Tell her that's great then. The very last thing you want is responsibility for ponies that the owner can't be arsed with.

I think my best bet is to contact a local stables and see if they have space for them.

No. Don't do this. Don't take on responsibility for this. You are being used.

Booboostwo Mon 10-Jun-19 12:59:14

A local stables won’t just take in two ponies, they will charge you livery for them and that is a cost on top of all the other costs outlines above. Ponies can live up to 40 years, they are a serious and demanding commitment.
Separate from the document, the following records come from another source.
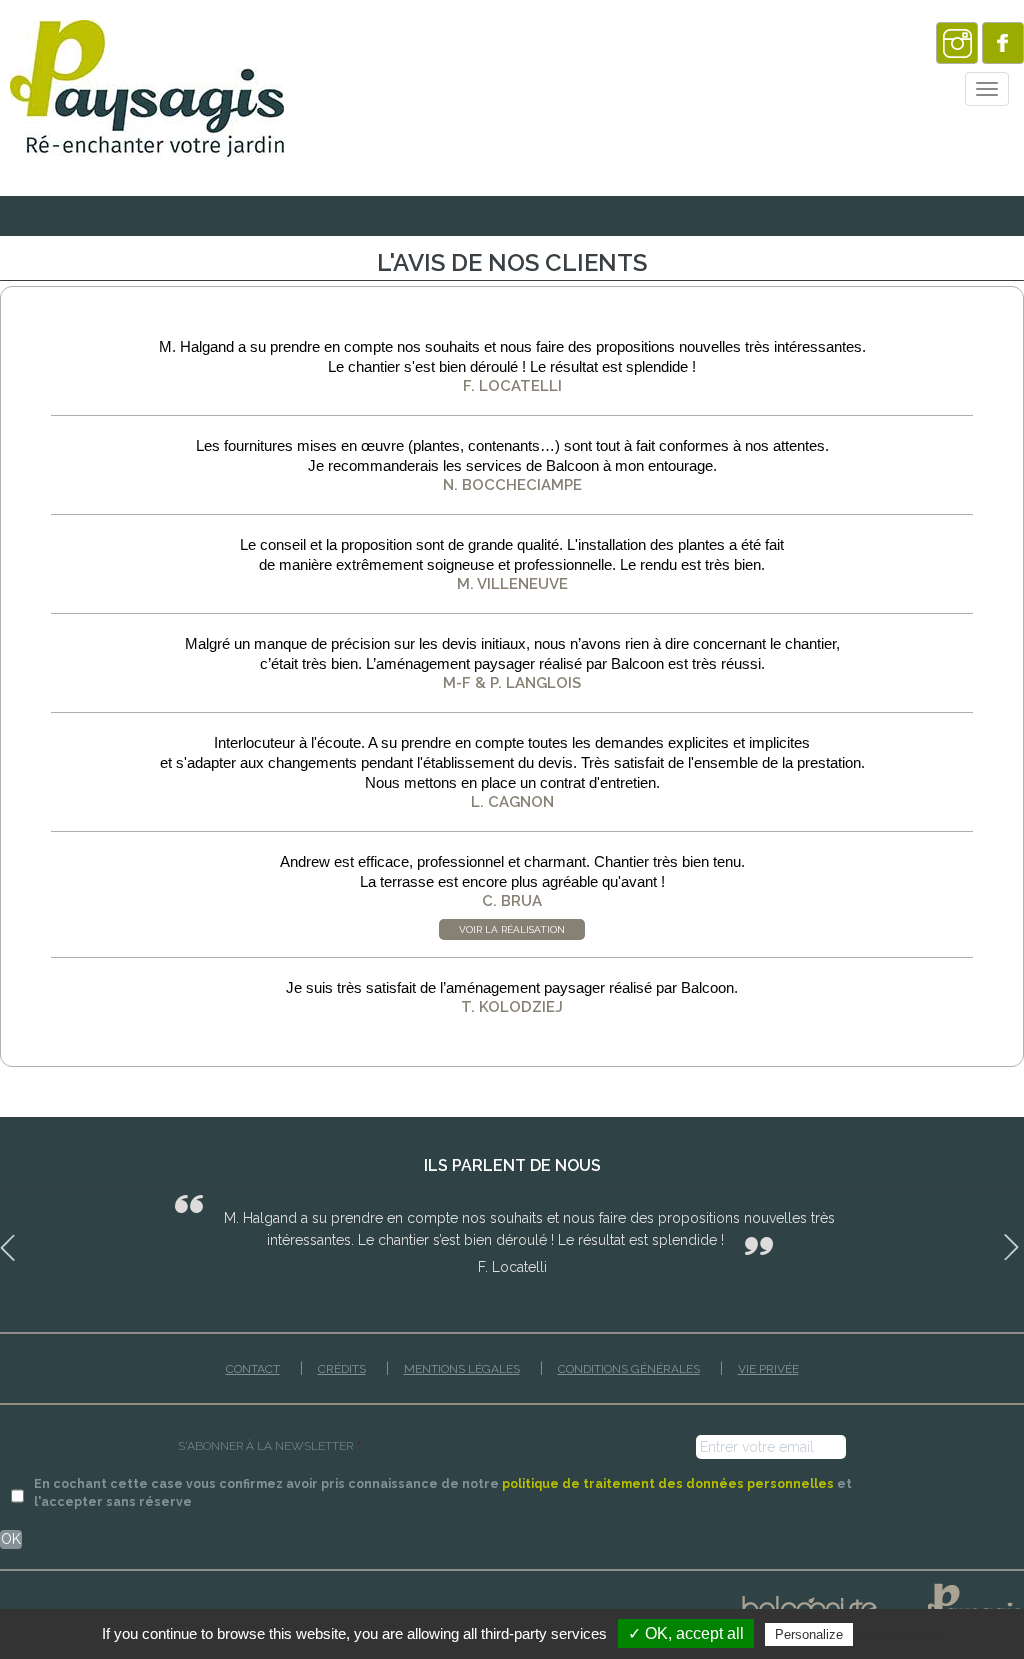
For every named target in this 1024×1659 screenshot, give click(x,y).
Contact (253, 1369)
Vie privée (768, 1369)
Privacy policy (900, 1634)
A sanctuary won’t take them either. They only take abused, neglected and abandoned animals with no owners. It is very difficult to rehome a pony no one wants, e.g. elderly, laminitic, unriddable, unhandlable.

They are not your problem, don’t make it yours. Talk to your solicitor, make sure the property is inspected for vacant possession before he transfers the money. The seller tried to leave a horse behind at our last property, our solicitor refused to pay the money over until it was removed - it went within the day.

Bigsighall Mon 10-Jun-19 13:03:46

Speak to your solicitor and make sure there is something in the sales contract about them being removed before completion. Ponies, as everyone else has said, ain’t easy. I certainly wouldn’t in your situation

Fireinthegrate Mon 10-Jun-19 13:04:48

These ponies are the responsibility of the person who owns them. They will be breaching their contract with you if they leave the ponies when they move out having sold the house to you.
DON’T take the ponies. DON’T feel responsible for them. You are NOT responsible for them.
Read everyone’s comments on here. All are (presumably) knowledgeable horse owners/carers. Listen to what we are all saying to you please.